"I thought the interview went fine," she says. "The journalist asked me one question about exorcism and that became the focus for the entire article."
In order to prevent incidents like this happening to others, Antoniou has helped write a booklet entitled You and Media: Tackling Media Interviews with Confidence for Rethink.
The booklet is aimed at the 200 media volunteers Rethink has on its database. It contains interviews with beneficiaries who have agreed to talk to the media about their experiences to try to change some of the myths surrounding the issue.
Liz Nightingale, media volunteers manager at Rethink, says: "I realised it was much more useful for volunteers to speak to people who had experience of dealing with the media. That's how we got the idea for the booklet.

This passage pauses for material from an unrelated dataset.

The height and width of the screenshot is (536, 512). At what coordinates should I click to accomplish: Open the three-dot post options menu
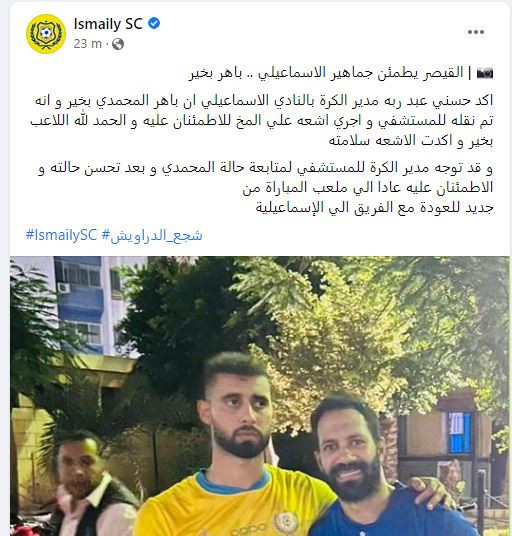(476, 32)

"Mental illness is a sensitive issue and people are anxious about speaking to the media because they are worried about being misquoted. We do our best to reassure them."

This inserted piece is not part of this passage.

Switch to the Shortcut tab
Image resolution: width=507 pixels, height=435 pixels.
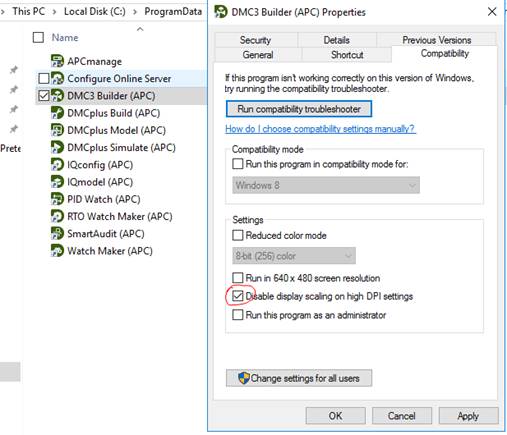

According to Antoniou, preparation is key to any interview. "Make sure you know what kind of publication you are talking to first by having a look at a copy," she says. "Speak to the journalist so you understand what they want before you agree to anything."
Antoniou also believes interviewees shouldn't feel obliged to talk about anything they don't want to. "It's important that you work out what your boundaries are," she says. "The journalist will tend to focus on the worst part of your illness because, in their eyes, it's the most interesting.
"I was once the subject of a documentary where I felt uncomfortable with some of the things I was asked to do. But I can't blame the programme-makers because I lacked the confidence to tell them how I felt."
If her experience with the Sunday Telegraph taught her anything, says Antoniou, it's that you can never guarantee what the outcome of an interview will be.